Conservation status of indigenous vascular plant species in the Wellington region Other Publication
- Author
- Crisp, P.
- Year
- 2020
- Publisher / Organisation
- Greater Wellington Regional Council
- Pages
- 39
- Summary
- The New Zealand Threat Classification System (NZTCS) provides a tool for assigning a threat status to candidate taxa at the national scale. These threat rankings form the basis for prioritising conservation management actions, research and monitoring, and natural resource management decisions (Townsend et al, 2008). The NZTCS is effective at the national scale, but regional councils need local data for managing and protecting biodiversity within their regions. While the Department of Conservation (DOC) is tasked with managing indigenous species nationally, regional and district councils have a statutory obligation to manage the habitats of threatened species locally under the Resource Management Act, 1991. A methodology to create regional threat lists was developed by a collaborative group comprising representatives from DOC, regional councils and a local authority.
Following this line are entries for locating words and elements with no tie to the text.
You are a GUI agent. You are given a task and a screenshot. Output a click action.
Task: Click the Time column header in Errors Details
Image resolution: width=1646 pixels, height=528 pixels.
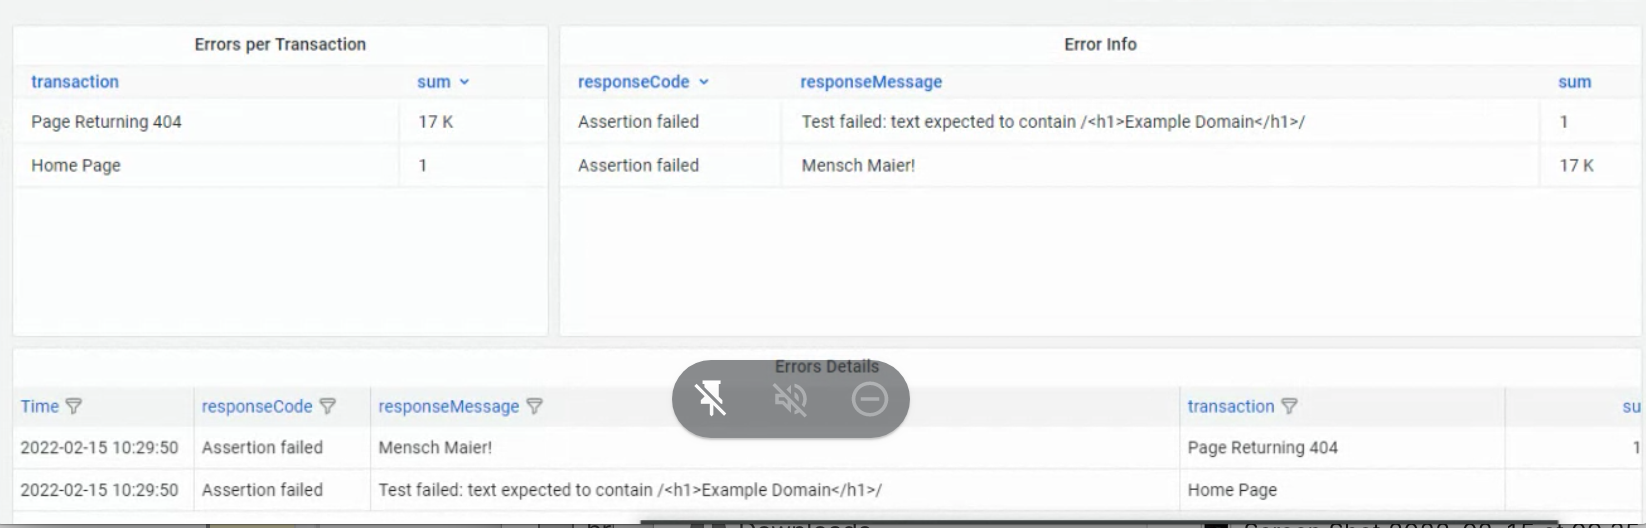[x=40, y=407]
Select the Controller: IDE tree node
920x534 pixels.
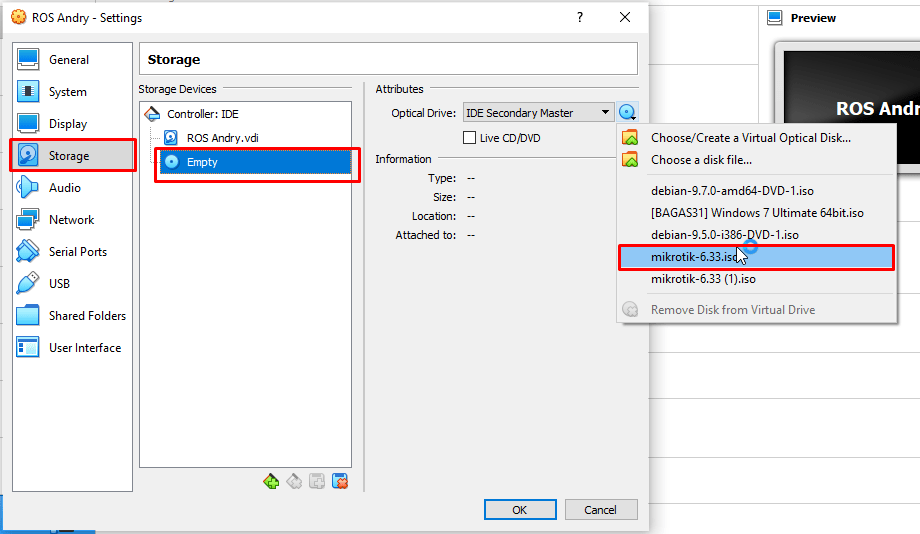point(202,114)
The resulting regional threat listing methodology leverages off the NZTCS, but applies a species population threshold adjusted to the regional land area under consideration (relative to the national land area) for species that are not nationally threatened. The assigned regional threat status cannot be lower than that of the national threat status, but can be higher, (e.g. a Nationally Vulnerable species could be assessed as being Regionally Critical). Other assessments made in the regional threat listing process include identifying populations that are national strongholds and the use of regional qualifiers, such as natural or historic range limits. The need for a regional threat list is evidenced by the ongoing loss of species from the Wellington region. While a particular plant species may not be nationally threatened, the loss of a species from part of its range is the ‘tip of the iceberg’. The loss of a species in a region may also result in the extirpation of a local form, type or variety of that species. Biodiversity decline is occurring across New Zealand. One of the keys to halting/reversing that decline is knowing where those declines are occurring. A regional threat list will aid the identification of those losses at a local level, plus provide information that can be used for national conservation status assessments.